3. Pouvez-vous illustrer votre propos à travers un projet d’innovation concret?

Oui : Cryometrics. Le sujet de Cryometrics c’était de répondre au pain point suivant : l’évaporation de la cargaison, qui est mesurable et qui représente des dizaines de milliers de dollars par jour pour un méthanier. Donc que peut-on faire? Nous avons de bons ingénieurs en thermodynamique, à qui nous avons confié une mission folle : “Messieurs, vous trois, nous vous donnons du temps pour mettre au point un modèle de prédiction du comportement de la cargaison.” Nous avons attaqué le sujet sans se demander si c’était faisable. Et ils ont sorti un modèle qui semblait correct sur le papier. L’étape suivante consistait à vérifier le modèle sur de vraies données de bateau. Mais nous n’avons pas de bateaux. Donc nous avons proposé à l’industrie une solution pour mesurer la performance des navires, en récupérant et en traitant les données des systèmes centraux des navires, ce qui permet d’informer nos clients en temps réel sur la situation de leurs navires. Et au passage nous utilisons les données pour valider nos efforts de R&D. Comme dans toute recherche, il y a des choses à ajuster, mais de fait notre modèle marche plutôt bien. La suite consiste à transformer le code en Python en code commercial robuste déployable sur un site industriel qui flotte. Cela a été une belle aventure pour l’équipe, avec une belle montée en compétence. C’est une petite startup en mode commando à l’intérieur de l’entreprise-mère, avec son bâtiment dédié où se rassemblent les développeurs, les scientifiques, les responsables projets, les chargés des relations avec les clients.

4. Que pensez-vous de la notion d’organisation ouverte?
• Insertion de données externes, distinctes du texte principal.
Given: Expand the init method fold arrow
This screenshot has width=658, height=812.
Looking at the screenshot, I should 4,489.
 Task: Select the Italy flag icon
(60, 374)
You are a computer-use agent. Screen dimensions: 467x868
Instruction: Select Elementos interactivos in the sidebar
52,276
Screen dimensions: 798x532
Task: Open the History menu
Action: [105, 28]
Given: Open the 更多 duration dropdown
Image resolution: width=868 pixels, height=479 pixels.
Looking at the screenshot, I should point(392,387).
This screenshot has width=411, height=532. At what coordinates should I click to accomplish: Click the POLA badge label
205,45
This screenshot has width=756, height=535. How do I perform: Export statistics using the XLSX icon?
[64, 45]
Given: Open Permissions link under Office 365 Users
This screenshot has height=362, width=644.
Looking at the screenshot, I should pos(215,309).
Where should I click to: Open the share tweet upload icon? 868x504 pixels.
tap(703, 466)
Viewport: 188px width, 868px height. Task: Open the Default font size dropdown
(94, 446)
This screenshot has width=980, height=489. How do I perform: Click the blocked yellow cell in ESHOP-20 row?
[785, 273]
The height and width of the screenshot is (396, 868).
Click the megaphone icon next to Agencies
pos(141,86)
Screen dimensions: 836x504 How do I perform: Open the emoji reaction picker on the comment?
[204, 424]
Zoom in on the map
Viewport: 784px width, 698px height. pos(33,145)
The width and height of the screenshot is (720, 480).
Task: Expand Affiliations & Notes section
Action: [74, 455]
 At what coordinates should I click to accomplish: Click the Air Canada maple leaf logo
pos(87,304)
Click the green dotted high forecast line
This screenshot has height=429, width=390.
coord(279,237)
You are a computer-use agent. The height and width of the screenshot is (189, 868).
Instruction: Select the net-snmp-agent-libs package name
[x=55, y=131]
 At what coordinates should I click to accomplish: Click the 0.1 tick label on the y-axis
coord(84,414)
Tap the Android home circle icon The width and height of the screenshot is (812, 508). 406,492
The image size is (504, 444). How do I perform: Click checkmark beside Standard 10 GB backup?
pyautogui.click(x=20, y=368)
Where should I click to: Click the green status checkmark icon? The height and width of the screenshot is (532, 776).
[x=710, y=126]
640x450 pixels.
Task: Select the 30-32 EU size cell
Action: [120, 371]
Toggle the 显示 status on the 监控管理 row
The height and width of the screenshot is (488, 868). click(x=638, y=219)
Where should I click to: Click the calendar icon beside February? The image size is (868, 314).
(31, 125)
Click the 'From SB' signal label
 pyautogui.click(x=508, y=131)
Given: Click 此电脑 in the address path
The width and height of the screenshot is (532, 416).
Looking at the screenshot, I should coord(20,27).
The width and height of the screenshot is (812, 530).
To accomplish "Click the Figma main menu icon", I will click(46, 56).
Je ne pourrais pas donner une définition bien propre venant d’un expert sur la question. Ce que j’imagine, c’est une organisation dans laquelle on n’est pas lié par un statut de salarié, mais où on est associé à une plateforme de compétences, et où en fonction des projets et des besoins je travaille pour différentes entreprises. Et cela m’inspire pas mal de réflexions. Déjà, cela me fait penser au talk d’Albert sur l’horizon 2033, où peut-être chacun sera son propre employeur, et travaillera sur des projets à la fois temporaires selon ses compétences, par exemple la modélisation thermodynamique en Python, grâce à une plateforme sécurisée — comment, je l’ignore encore… Ce qui m’intéresse, c’est la transition : qu’est-ce qui va se passer entre 2017 et 2033? La gestion des compétences dans l’industrie en fonction de l’activité est un vrai sujet en France. Les plans sociaux dépriment tout le monde. Comment faire pour que les collaborateurs soient sécurisés, parce que c’est important, et ne pas mettre les entreprises en péril dans des périodes plus difficiles. L’entreprise Soitec a tenté une approche très intéressante de ce point de vue. Il s’agit d’une entreprise grenobloise de semi-conducteurs qui s’est trouvée confrontée à une alternative entre un plan social touchant une centaine de collaborateurs, ou autre chose. La DRH a mis en place un système intéressant de détachement de relativement longue durée dans diverses entreprises de la région. Les collaborateurs ont découvert d’autres activités, l’entreprise a pu gérer de manière satisfaisante sa baisse d’activité. Certes, il ne s’agit pas là d’une organisation complètement ouverte, mais cette entreprise s’est autorisée à fonctionner de manière plus ouverte à ses bornes. Je pense que c’est intelligent, par ce que ça règle le problème de l’entreprise tout en donnant des perspectives aux collaborateurs — qui peuvent à l’occasion découvrir des activités où ils préfèreront rester. Et rien ne sera perdu.

5. Quels sont vos héros?

Il y a un personnage de fiction que je trouve extraordinaire : Docteur Who. Je crois que c’est la série de la BBC à la plus grande longévité, totalement surréaliste et bourrée d’humour anglais, avec six incarnations différentes du personnage principal, à tel point que ça en devient un jeu de savoir qui sera la nouvelle incarnation du docteur. Et ce n’est pas parce qu’il sauve le monde que je suis fan, mais parce qu’il n’y a pas un épisode qui ne défie pas la règle selon laquelle il renverse toujours les situations. Il sait porter un regard out of the box sur le problème ou la situation. C’est fin, c’est génial, c’est à la fois très technologique (techno-cheap parfois) et très humain. Je suis une grande fan. Il n’existe pas, mais ça pourrait bien être mon héros.